• **What the exercise asks**
Revise the listing lines starting at "921x842 pixels." and ending at "tap(21, 206)", replacing "closing bracket" with "opening bracket" and leaving everything else unchanged. Return only those lines.

** Begin Extracted records **

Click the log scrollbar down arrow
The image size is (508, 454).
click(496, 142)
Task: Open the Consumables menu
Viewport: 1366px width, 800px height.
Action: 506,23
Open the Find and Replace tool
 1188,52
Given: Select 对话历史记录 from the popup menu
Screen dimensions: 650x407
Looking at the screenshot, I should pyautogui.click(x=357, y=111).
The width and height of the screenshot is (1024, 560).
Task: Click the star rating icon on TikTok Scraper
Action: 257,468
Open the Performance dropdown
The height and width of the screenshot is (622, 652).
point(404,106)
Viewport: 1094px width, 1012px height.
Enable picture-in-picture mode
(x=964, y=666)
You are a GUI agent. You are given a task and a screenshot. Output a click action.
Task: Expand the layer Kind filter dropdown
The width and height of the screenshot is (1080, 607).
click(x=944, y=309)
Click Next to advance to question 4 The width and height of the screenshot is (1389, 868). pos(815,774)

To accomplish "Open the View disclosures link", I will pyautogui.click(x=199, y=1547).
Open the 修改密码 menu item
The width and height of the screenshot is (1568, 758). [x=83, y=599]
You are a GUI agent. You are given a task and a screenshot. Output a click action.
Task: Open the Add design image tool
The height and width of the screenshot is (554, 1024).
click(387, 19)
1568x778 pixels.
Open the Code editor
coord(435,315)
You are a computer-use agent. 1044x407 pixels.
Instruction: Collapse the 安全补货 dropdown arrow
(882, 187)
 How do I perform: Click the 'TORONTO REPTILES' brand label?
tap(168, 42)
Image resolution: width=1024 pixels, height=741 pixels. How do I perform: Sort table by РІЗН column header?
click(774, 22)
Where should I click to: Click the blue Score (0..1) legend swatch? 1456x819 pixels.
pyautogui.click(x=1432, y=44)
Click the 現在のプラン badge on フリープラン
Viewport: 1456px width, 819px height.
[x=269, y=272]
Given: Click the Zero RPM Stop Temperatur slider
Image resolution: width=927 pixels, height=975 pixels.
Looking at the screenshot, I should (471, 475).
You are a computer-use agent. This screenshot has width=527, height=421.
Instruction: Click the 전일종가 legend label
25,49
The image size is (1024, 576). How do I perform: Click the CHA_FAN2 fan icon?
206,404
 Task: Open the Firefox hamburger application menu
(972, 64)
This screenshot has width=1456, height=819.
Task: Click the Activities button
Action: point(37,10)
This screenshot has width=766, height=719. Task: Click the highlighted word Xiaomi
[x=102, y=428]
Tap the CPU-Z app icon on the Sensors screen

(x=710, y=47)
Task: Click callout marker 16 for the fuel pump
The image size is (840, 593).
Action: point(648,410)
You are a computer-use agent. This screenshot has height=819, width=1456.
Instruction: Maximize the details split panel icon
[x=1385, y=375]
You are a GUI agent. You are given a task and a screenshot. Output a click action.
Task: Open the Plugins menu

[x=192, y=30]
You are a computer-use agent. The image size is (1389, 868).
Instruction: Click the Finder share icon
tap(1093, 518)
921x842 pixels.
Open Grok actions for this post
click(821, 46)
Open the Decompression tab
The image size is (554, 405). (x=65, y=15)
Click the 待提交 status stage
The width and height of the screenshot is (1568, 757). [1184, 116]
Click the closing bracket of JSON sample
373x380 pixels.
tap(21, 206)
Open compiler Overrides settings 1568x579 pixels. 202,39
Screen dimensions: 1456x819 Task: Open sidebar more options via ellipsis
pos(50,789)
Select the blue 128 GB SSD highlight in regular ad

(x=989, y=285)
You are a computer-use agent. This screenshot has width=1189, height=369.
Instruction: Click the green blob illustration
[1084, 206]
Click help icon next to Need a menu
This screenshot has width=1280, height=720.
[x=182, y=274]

** End Extracted records **

• **Result**
921x842 pixels.
Open Grok actions for this post
click(821, 46)
Open the Decompression tab
The image size is (554, 405). (x=65, y=15)
Click the 待提交 status stage
The width and height of the screenshot is (1568, 757). [1184, 116]
Click the opening bracket of JSON sample
373x380 pixels.
tap(21, 206)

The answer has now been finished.